*GIVEN DATA:*
# # #
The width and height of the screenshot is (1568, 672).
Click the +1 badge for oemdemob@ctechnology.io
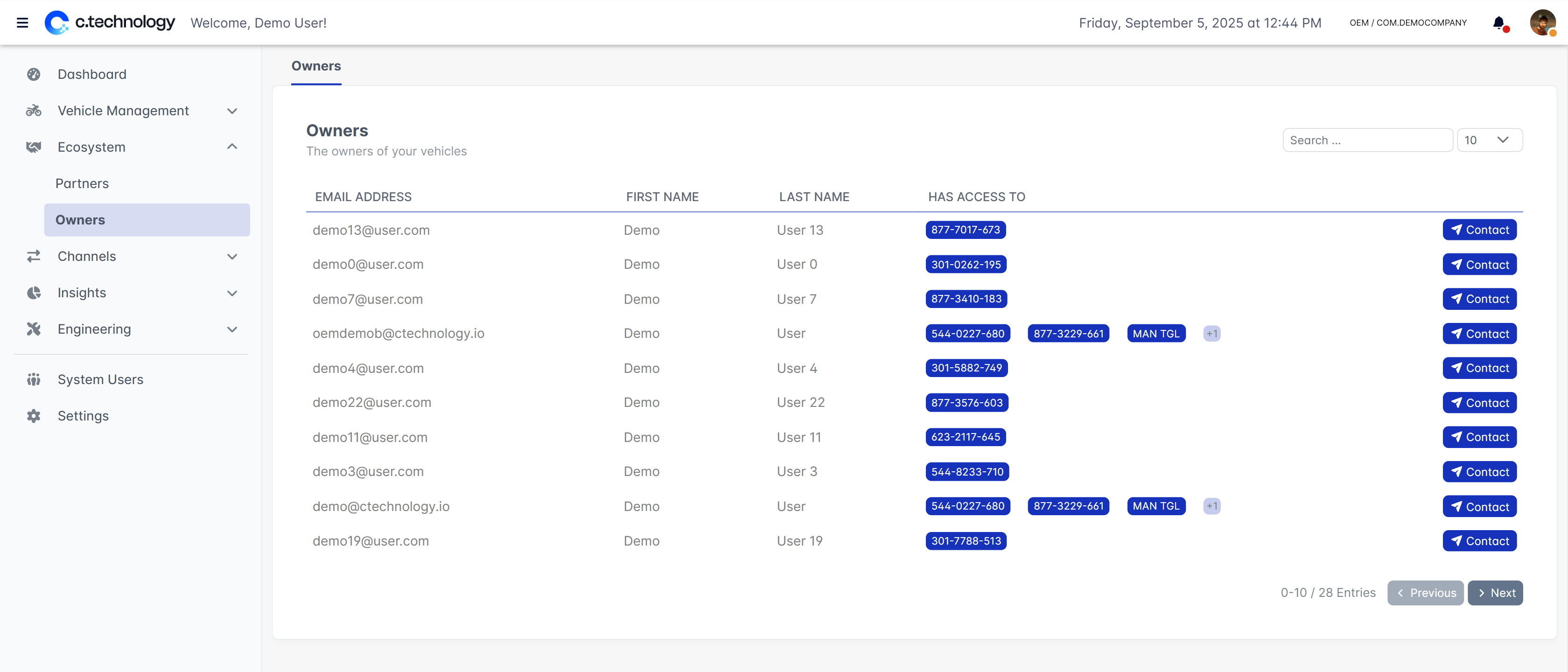coord(1211,334)
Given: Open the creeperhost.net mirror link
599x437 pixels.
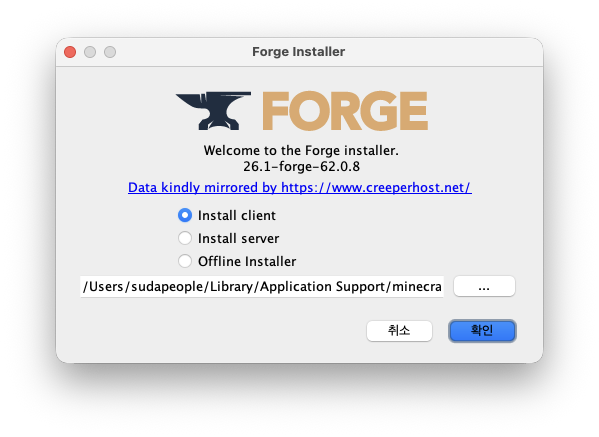Looking at the screenshot, I should pos(300,188).
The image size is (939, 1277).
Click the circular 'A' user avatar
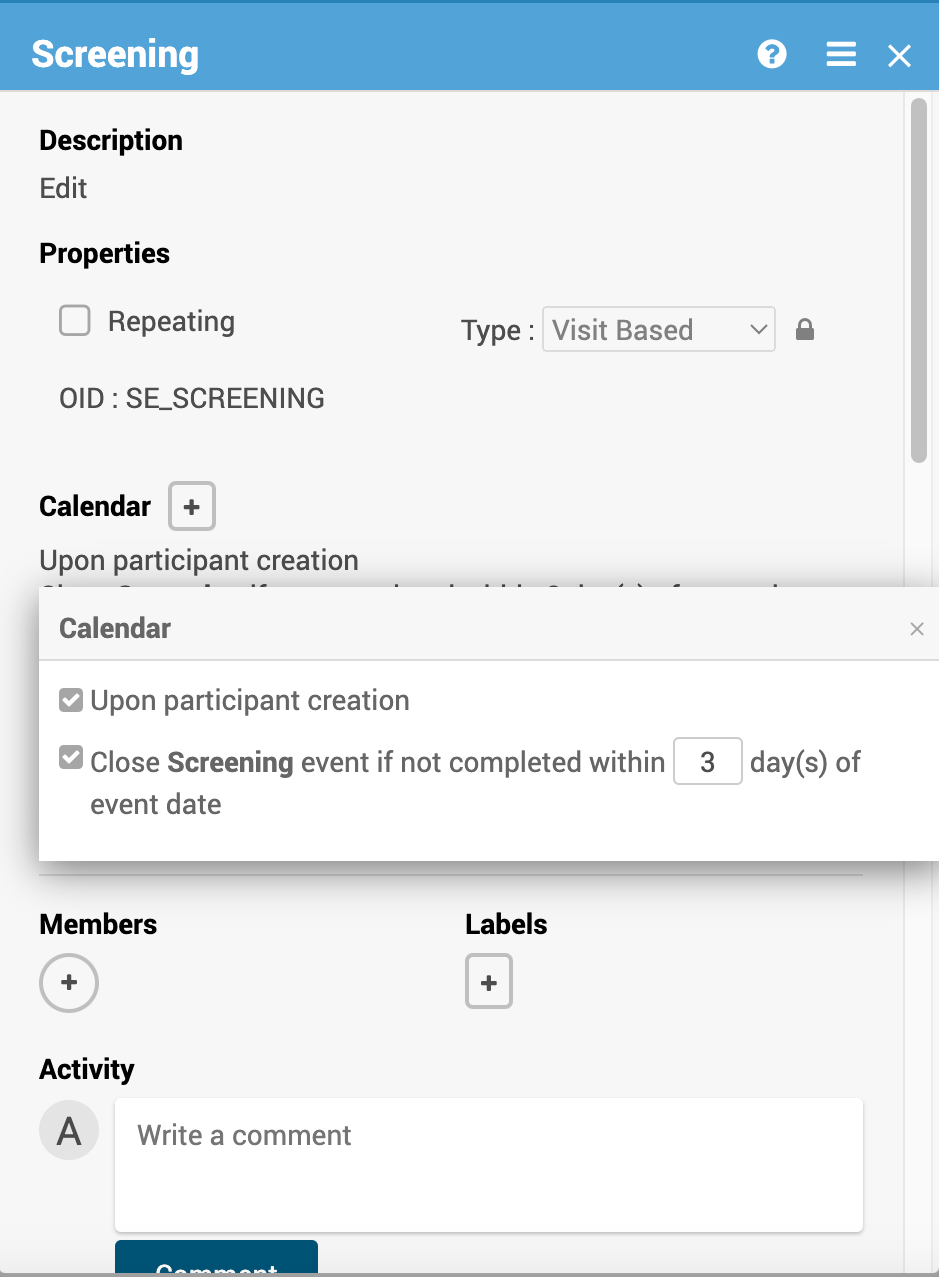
# # #
*THE EXERCISE:* Copy all of the lines above word for word, leaving out the pictures.

*WRITTEN RESPONSE:*
The width and height of the screenshot is (1568, 672).
Click the +1 badge for oemdemob@ctechnology.io
coord(1211,334)
Given: Open the creeperhost.net mirror link
599x437 pixels.
Looking at the screenshot, I should pos(300,188).
The image size is (939, 1277).
Click the circular 'A' user avatar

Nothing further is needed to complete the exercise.